If there were any other option, though, it would have been wrong. The Cross would have been pointless brutality. If there were any other way in any other human religion, surely God would have let us all come to Him that way instead.

The Cross is good, absolutely! But it’s only good because it’s the only good. It’s only a way of salvation because it’s the only way of salvation.

Only One Savior

Besides that, Jesus Himself is strong evidence that there is but one God. In Too Good to be False I go into great depth exploring His magnificent uniqueness. I’ll summarize quickly here:

  • Jesus is the only Savior who offers a way to God by grace rather than by our feeble efforts.
  • He is the only Savior who loves us infinitely so that we may love Him and others.
  • He is the only Savior who gives us more than mere philosophies. Jesus gives us Himself!
  • He is the only Savior who died for our sins.
  • He is the only Savior who rose from the dead.

Only One God

Finally, if our God is God, then He is the only God. He Himself tells us, “I am God, and there is no other.” If He speaks truly, that’s our answer, and our God does not lie.

Not satisfied with that? There are significant philosophical reasons, too, to be sure there’s only one God. Here’s one of them, stated informally.

If there were another self-existent, eternal, uncreated being equal to the God of Christianity, that other being would have to exist in some kind of relation to the God we follow. The two would have to inhabit some kind of multiple-god-space created by neither of them. That god-space would in turn require another being greater than either of them (in some senses, at least) to create and/or to manage it. Neither of the two could be ultimate in any sense of the word; neither could be God in the way Christians conceive of God.

If that seemed confusing, be of good cheer: It’s actually just confusion, incoherence, and logically impossible. If our God is ultimate, then He is the only Ultimate. He cannot share that status with anything or anyone.

A Sufficient Answer

How do we know all this is true? That’s a fair question, but it’s not the one we’re dealing with today. The point for now is, if it’s true, it’s sufficient: Our God is the one God, and we know it safely and securely without having to eliminate even one other “God,” much less millions of gods.

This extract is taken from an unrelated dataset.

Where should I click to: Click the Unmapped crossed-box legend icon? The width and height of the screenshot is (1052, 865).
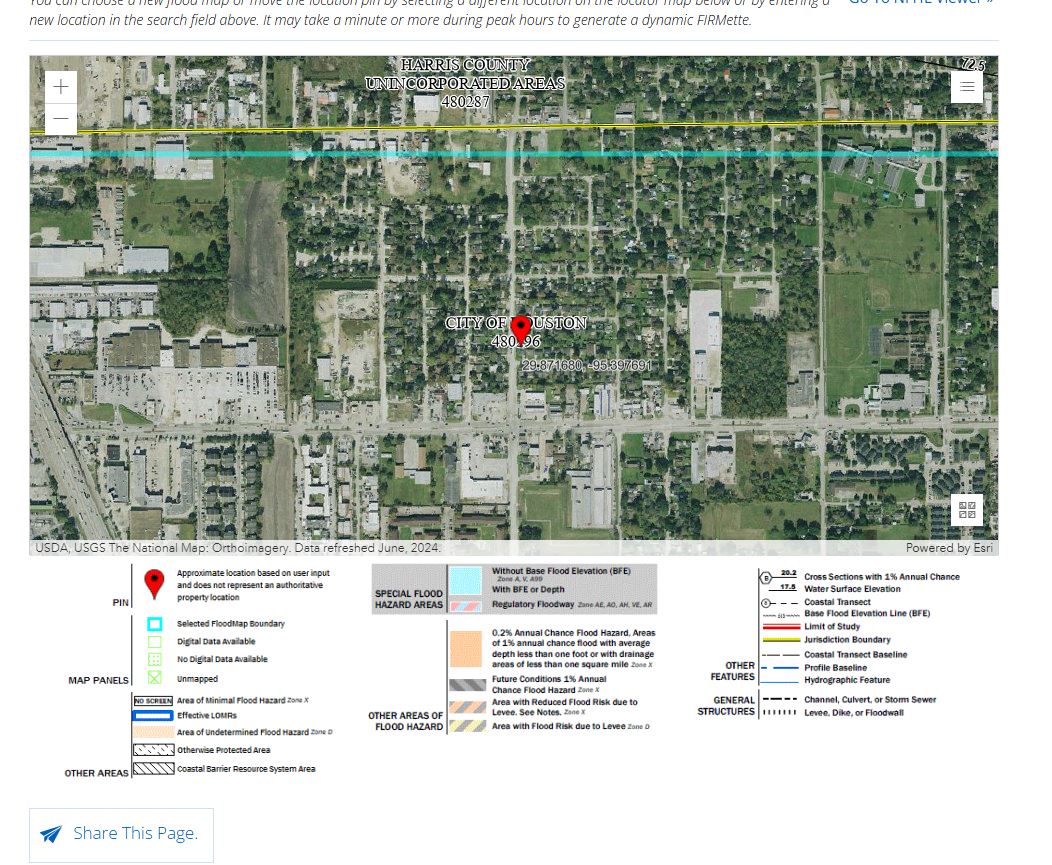point(154,678)
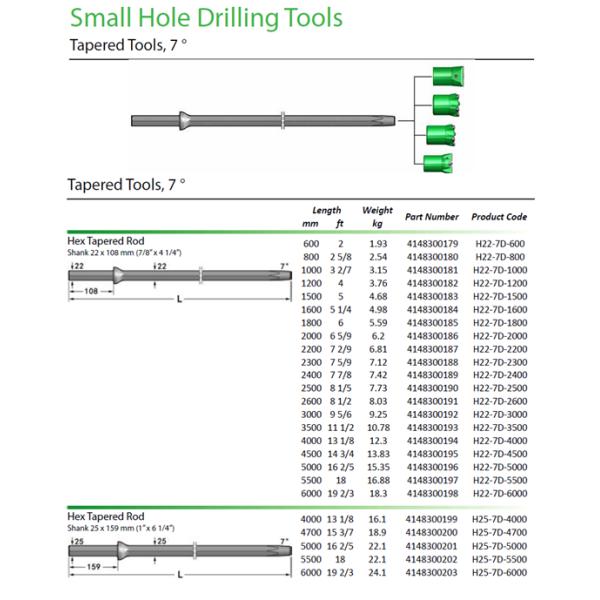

And it all seems so obvious, doesn’t it? I still think it’s strange that Harrison showed no evidence of even thinking about it this way. It’s even stranger — or “convenient,” maybe — that He would think we were mindless, “intellectually irresponsible” idiots for it.

 

Tom Gilson (@TomGilsonAuthor) is a senior editor with The Stream and the author or editor of six books, including the recently released Too Good To Be False: How Jesus’ Incomparable Character Reveals His Reality.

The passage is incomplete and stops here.